* [Stored data]:
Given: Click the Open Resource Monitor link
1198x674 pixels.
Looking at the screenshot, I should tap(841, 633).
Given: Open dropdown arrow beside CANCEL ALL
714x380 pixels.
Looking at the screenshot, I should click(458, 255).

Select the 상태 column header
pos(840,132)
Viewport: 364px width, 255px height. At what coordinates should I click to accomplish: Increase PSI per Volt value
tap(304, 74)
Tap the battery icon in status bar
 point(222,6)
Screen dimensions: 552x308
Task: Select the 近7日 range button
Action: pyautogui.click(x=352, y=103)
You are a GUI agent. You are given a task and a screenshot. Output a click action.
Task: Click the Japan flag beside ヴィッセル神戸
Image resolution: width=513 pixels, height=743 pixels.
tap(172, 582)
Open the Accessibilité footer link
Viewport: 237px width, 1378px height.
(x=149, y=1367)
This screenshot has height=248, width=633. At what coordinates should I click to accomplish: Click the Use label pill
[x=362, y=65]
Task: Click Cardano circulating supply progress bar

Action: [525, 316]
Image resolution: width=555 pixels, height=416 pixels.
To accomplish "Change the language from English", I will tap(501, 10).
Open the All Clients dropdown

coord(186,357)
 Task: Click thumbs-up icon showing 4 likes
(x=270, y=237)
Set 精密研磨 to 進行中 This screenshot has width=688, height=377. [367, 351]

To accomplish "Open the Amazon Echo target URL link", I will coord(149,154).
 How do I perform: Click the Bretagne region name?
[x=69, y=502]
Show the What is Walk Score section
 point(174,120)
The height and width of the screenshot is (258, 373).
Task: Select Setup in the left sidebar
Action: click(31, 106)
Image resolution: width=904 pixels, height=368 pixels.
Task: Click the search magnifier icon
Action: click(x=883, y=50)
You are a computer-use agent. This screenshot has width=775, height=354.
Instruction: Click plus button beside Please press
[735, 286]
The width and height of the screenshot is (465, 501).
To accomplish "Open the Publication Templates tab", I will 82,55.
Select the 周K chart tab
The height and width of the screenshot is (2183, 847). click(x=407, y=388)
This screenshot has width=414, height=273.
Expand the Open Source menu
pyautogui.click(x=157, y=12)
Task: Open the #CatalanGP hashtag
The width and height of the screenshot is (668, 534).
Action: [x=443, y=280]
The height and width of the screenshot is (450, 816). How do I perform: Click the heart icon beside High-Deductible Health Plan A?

* [Problem details]:
In full and without alteration, write out each record.

* [Solution below]:
Given: Click the Open Resource Monitor link
1198x674 pixels.
Looking at the screenshot, I should tap(841, 633).
Given: Open dropdown arrow beside CANCEL ALL
714x380 pixels.
Looking at the screenshot, I should click(458, 255).

Select the 상태 column header
pos(840,132)
Viewport: 364px width, 255px height. At what coordinates should I click to accomplish: Increase PSI per Volt value
tap(304, 74)
Tap the battery icon in status bar
 point(222,6)
Screen dimensions: 552x308
Task: Select the 近7日 range button
Action: pyautogui.click(x=352, y=103)
You are a GUI agent. You are given a task and a screenshot. Output a click action.
Task: Click the Japan flag beside ヴィッセル神戸
Image resolution: width=513 pixels, height=743 pixels.
tap(172, 582)
Open the Accessibilité footer link
Viewport: 237px width, 1378px height.
(x=149, y=1367)
This screenshot has height=248, width=633. At what coordinates should I click to accomplish: Click the Use label pill
[x=362, y=65]
Task: Click Cardano circulating supply progress bar

Action: [525, 316]
Image resolution: width=555 pixels, height=416 pixels.
To accomplish "Change the language from English", I will tap(501, 10).
Open the All Clients dropdown

coord(186,357)
 Task: Click thumbs-up icon showing 4 likes
(x=270, y=237)
Set 精密研磨 to 進行中 This screenshot has width=688, height=377. [367, 351]

To accomplish "Open the Amazon Echo target URL link", I will coord(149,154).
 How do I perform: Click the Bretagne region name?
[x=69, y=502]
Show the What is Walk Score section
 point(174,120)
The height and width of the screenshot is (258, 373).
Task: Select Setup in the left sidebar
Action: click(31, 106)
Image resolution: width=904 pixels, height=368 pixels.
Task: Click the search magnifier icon
Action: click(x=883, y=50)
You are a computer-use agent. This screenshot has width=775, height=354.
Instruction: Click plus button beside Please press
[735, 286]
The width and height of the screenshot is (465, 501).
To accomplish "Open the Publication Templates tab", I will 82,55.
Select the 周K chart tab
The height and width of the screenshot is (2183, 847). click(x=407, y=388)
This screenshot has width=414, height=273.
Expand the Open Source menu
pyautogui.click(x=157, y=12)
Task: Open the #CatalanGP hashtag
The width and height of the screenshot is (668, 534).
Action: [x=443, y=280]
The height and width of the screenshot is (450, 816). How do I perform: Click the heart icon beside High-Deductible Health Plan A?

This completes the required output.